▶ _TASK DESCRIPTION_:
Please repeat every record below exactly as written, but leave out the pictures.

── INPUT RECORDS ──

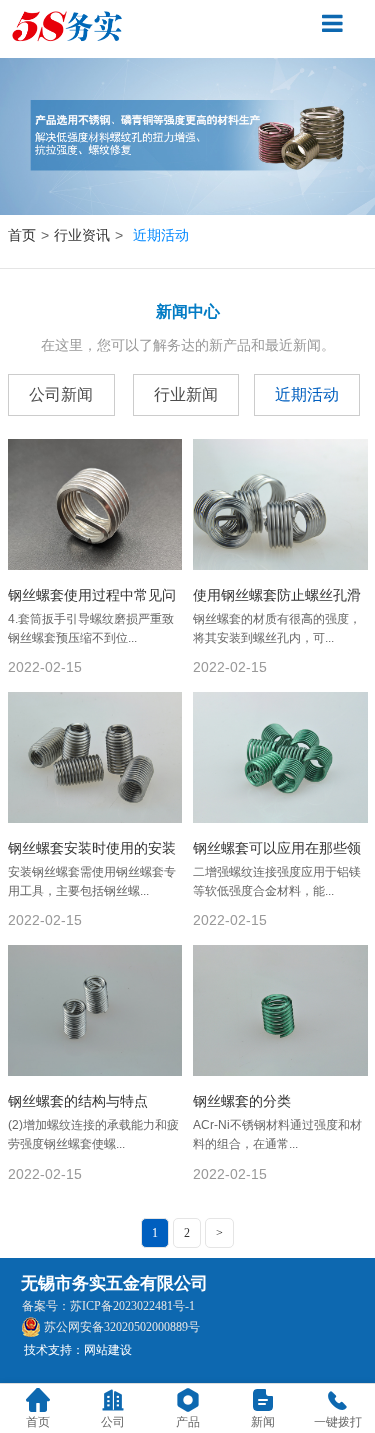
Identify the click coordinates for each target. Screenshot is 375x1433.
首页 (22, 235)
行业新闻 (186, 394)
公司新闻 (61, 394)
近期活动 (307, 394)
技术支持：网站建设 (78, 1350)
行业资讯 (82, 235)
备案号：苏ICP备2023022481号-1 (108, 1306)
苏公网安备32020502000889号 (122, 1327)
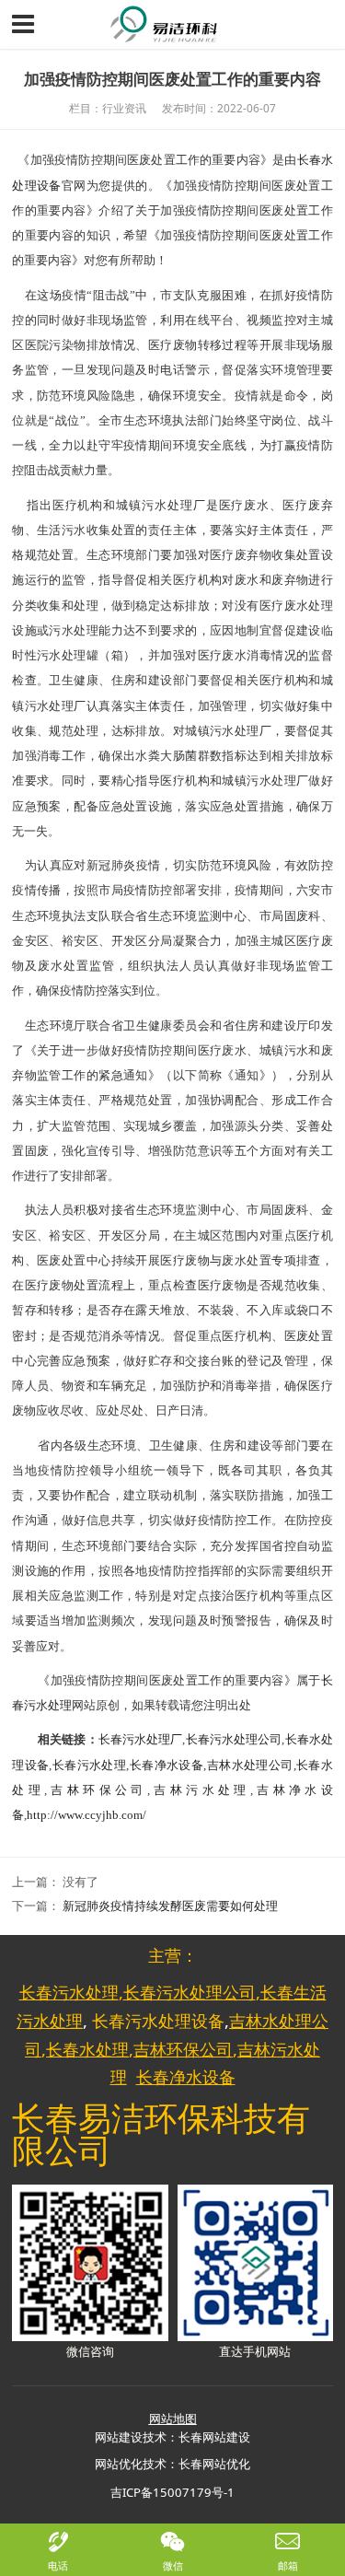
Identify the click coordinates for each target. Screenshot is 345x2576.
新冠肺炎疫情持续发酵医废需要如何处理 (170, 1905)
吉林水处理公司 (249, 1765)
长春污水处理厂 (140, 1739)
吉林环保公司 (97, 1790)
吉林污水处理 (200, 1790)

───

▶ _RESULT OF THE EXERCISE_:
Identify the click coordinates for each target. Screenshot is 375x1433.
首页 (22, 235)
行业新闻 (186, 394)
公司新闻 (61, 394)
近期活动 (307, 394)
技术支持：网站建设 (78, 1350)
行业资讯 (82, 235)
备案号：苏ICP备2023022481号-1 (108, 1306)
苏公网安备32020502000889号 (122, 1327)
Identify the click coordinates for each target. Screenshot is 345x2576.
新冠肺炎疫情持续发酵医废需要如何处理 (170, 1905)
吉林水处理公司 (249, 1765)
长春污水处理厂 (140, 1739)
吉林环保公司 (97, 1790)
吉林污水处理 (200, 1790)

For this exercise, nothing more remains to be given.